With the wide range of engine and transmission options that were available, there isn't a lot of reliable data on the fuel efficiency of the first gen Mustang. A September, 1964 owner survey published in Popular Mechanics magazine reported mileages varying between 8 mpg in the city and 31 mpg on the highway. The editors' test car, a 260 with automatic transmission, averaged between 25.5 mpg at 30 miles per hour and 17.8 at 70 miles per hour.

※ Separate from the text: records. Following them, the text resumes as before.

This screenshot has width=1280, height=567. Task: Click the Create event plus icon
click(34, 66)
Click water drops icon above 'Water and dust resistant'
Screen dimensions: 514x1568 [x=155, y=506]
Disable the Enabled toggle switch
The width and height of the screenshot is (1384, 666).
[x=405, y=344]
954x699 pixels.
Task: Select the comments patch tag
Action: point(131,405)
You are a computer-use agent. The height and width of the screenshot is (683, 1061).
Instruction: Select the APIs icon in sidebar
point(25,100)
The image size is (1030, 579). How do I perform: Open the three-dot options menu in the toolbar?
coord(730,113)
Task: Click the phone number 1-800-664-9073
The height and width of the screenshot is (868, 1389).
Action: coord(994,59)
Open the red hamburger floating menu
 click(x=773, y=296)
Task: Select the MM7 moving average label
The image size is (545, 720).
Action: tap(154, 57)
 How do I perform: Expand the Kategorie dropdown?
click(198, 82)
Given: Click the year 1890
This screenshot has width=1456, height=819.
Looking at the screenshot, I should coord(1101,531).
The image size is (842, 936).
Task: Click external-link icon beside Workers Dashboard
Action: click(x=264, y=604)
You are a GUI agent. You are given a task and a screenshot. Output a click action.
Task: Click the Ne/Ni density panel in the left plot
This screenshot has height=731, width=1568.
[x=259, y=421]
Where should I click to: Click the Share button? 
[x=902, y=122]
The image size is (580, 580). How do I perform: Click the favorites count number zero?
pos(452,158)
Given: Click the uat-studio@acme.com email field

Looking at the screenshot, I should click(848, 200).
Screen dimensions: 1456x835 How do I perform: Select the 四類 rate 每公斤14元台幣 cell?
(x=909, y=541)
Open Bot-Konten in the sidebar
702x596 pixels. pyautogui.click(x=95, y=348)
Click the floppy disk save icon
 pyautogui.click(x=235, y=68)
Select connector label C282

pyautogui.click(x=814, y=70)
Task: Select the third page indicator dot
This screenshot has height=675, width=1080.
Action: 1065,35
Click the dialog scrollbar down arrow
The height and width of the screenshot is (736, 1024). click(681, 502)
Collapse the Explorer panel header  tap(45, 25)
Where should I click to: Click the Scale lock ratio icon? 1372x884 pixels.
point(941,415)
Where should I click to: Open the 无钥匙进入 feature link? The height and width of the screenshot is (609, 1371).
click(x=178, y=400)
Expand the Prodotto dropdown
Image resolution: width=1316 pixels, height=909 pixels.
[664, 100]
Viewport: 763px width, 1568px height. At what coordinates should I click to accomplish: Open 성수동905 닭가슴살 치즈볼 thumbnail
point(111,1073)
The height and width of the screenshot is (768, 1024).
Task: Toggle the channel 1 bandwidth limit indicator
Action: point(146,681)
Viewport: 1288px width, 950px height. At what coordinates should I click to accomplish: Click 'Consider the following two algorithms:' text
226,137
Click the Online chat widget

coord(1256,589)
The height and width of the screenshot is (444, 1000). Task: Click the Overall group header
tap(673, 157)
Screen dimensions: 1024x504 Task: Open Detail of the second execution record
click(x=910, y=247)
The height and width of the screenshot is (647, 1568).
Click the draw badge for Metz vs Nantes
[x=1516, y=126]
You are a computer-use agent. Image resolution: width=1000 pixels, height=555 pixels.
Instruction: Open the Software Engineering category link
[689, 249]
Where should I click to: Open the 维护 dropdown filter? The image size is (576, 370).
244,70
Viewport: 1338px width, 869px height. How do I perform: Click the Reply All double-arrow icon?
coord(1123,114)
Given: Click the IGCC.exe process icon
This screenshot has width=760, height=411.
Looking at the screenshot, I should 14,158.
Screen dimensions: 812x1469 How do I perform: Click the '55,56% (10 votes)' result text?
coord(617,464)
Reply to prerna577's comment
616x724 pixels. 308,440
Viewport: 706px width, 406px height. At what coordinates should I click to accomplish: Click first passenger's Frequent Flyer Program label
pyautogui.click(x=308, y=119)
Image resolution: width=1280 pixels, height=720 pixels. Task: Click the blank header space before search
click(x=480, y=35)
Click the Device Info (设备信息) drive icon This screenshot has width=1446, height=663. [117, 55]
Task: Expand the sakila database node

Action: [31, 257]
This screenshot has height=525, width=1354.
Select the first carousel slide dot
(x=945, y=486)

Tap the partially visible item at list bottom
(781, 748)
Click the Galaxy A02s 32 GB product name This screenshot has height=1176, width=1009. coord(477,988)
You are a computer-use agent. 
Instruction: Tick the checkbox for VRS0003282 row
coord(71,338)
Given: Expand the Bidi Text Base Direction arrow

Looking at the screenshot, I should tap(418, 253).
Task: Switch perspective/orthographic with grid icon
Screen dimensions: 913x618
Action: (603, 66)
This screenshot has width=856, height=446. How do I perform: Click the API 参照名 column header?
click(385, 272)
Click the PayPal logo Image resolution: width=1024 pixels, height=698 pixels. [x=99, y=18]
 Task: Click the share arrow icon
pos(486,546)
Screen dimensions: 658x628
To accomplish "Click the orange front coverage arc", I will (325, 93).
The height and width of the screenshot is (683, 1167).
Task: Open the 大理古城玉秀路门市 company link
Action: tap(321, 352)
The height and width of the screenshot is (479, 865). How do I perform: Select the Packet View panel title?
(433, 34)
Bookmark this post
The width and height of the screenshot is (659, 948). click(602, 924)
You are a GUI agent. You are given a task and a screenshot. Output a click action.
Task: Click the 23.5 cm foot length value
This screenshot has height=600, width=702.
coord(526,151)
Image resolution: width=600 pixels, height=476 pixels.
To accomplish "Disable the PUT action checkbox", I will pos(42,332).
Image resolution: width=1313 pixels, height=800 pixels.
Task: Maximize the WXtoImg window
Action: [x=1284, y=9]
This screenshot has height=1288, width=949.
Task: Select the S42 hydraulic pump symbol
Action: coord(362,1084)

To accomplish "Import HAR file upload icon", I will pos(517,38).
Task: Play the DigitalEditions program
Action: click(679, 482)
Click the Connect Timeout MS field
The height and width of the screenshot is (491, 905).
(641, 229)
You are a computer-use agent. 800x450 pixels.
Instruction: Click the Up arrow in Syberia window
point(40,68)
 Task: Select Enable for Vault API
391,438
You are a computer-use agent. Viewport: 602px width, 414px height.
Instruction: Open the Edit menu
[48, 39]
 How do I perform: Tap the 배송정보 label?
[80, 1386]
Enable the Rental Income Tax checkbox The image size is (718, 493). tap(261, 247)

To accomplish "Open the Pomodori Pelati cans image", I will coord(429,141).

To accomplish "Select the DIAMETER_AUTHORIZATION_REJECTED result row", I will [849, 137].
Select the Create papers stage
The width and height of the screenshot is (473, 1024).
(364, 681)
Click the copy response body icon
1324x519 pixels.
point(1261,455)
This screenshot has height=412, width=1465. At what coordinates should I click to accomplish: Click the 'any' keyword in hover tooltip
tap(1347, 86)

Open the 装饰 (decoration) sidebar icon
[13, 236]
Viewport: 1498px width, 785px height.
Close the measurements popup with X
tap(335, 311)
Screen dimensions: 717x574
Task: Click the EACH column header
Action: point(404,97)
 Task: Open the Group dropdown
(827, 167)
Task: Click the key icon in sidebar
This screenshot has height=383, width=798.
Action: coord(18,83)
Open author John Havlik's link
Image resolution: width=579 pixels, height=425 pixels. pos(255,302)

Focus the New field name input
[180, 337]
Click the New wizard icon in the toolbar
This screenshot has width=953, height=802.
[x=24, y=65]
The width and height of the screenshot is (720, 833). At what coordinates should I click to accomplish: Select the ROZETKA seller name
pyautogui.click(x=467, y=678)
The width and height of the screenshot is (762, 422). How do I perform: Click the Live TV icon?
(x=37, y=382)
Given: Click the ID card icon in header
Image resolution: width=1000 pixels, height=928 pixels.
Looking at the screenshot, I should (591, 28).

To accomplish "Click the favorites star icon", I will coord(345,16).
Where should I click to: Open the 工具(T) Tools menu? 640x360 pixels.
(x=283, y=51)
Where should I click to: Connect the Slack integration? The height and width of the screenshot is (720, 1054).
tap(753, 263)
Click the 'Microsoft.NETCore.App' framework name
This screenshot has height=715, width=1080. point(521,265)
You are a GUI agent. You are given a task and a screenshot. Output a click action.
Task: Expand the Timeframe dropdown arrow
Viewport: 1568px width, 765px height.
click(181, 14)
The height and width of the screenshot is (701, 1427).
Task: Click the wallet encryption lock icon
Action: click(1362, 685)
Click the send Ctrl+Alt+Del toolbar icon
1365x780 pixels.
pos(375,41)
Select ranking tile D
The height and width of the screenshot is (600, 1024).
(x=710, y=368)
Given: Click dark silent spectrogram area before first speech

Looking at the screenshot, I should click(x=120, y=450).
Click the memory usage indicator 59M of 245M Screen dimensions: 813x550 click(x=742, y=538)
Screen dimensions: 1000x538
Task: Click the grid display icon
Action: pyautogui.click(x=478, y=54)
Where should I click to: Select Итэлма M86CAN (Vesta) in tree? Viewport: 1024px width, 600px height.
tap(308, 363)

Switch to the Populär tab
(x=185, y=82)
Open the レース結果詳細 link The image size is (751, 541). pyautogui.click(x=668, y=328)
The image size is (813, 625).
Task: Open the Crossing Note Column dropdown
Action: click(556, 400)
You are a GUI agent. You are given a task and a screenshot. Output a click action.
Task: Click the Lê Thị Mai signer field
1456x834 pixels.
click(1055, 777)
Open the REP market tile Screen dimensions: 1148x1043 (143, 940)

Second and Third Generation Mustang MPG
By 1973, Mustang sales had begun to slump. Couple that with the looming gas crisis of the ‘70s, and it was clear to the Ford brass that a change was in order. The second gen Mustang — known as the Mustang II — was a lighter, smaller and more fuel-efficient car altogether. In fact, 1974 would mark the only year in the model's history in which a big block V8 engine was not available. At the time, the Mustang II was a commercial success, though many today find its emphasis on efficiency over performance to be a betrayal of spirit of the original.
Mustang MPG Today
Now in its fifth generation, the Mustang of today has regained its reputation as a speed demon. For the 2014 model year, Ford reported a mileage of 19 city/29 highway on a 3.7L V6 with a stick shift. The 5.0L GT was somewhat more thirsty, averaging 15 city/26 highway with a manual transmission. The top-of-the-line Shelby GT500, equipped with a 5.8L supercharged V8, reports 15 city and 24 highway mpg.